[課題文]
▼
冷凍怪獣バルゴン
先日のネタとの怪獣つながりで思い出したコラムがある。
唐沢なをき「怪獣王」は、1999年4月に刊行された、永野のりこ、岩佐陽一、開田裕治のそれぞれと唐沢との怪獣を肴に大いに盛り上がる対談三本立てをメインに、唐沢の怪獣エッセイ漫画や、田村信「おれカネゴン」の再録などをまとめた、全編怪獣づくしの本。
この本の中に、デーモン小暮、とり・みき、大槻ケンヂ、あさりよしとおらが寄稿している「おれの一匹」というミニコラムが掲載されている。その中の一編、大口孝之が取り上げている「おれの一匹」は、映画「大怪獣決闘 ガメラ対バルゴン」に登場する「冷凍怪獣バルゴン」である。
一昨年、母が亡くなったんですが、葬式も淡々と進み、「ああ、俺はまったく涙を流さないまま、お別れしちゃうのかな」とか考えながら、喪主を務めておりました。そんな時、小さいころに母親にムリヤリ買わせた、日東のプラモ“冷凍怪獣バルゴン”のことが思い出されて、ヴワ〜ッと涙があふれて来たんですね。そのころ我が家はとても貧乏で、両親が共働きということもあって、気を使った母が平日の夜に突然映画館につれていってくれたのです。でも入場が遅れたことで、「ガメラ対バルゴン」が半分観られなかったんですね。私はそのことで母を責め、母は大泣きしてしまいました。バルゴンのプラモを買わせたのは、その時です。
▲
[資料抜粋]
▼
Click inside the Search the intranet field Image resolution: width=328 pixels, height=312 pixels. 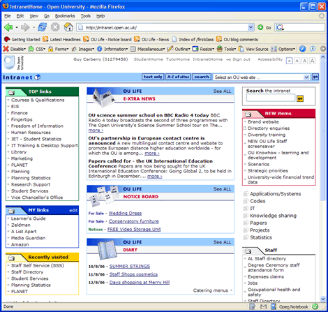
▲
[やること] 冷凍怪獣バルゴンについての文章を、最後の文の後から書き継げ。

[解答]
そのプラモデルというのはこれか。
映画は、怪獣物ながら、子供向けとは思えぬ筋立てで進む。
傷痍軍人が戦時中に南方の島で目にした巨大なオパールを我が物にせんと、軍隊時代の部下や自分の弟(本郷功次郎)からなる捜索隊を島へと送り込む。一人の隊員の裏切りにより、彼に独り占めされたオパールは神戸港に秘密裏に持ち込まれるのだが、帰国の船中で水虫に悩む彼に船医が勧めた治療器の赤外線が偶然照射されたことにより、オパールならぬバルゴンのタマゴは孵化してしまう。バルゴンによって神戸、大阪は空襲さながらに破壊され、現れたガメラもバルゴンの冷凍光線で氷づけにされてしまう……。
映画の前半は、裏切り者を中心に、オパールに取り憑かれた人々の薄汚さが延々と描かれ、バルゴンもガメラもなかなか出てこないので、当時7歳の子供だった大口孝之にとっては、観ていたとしても面白くなかったかもしれない。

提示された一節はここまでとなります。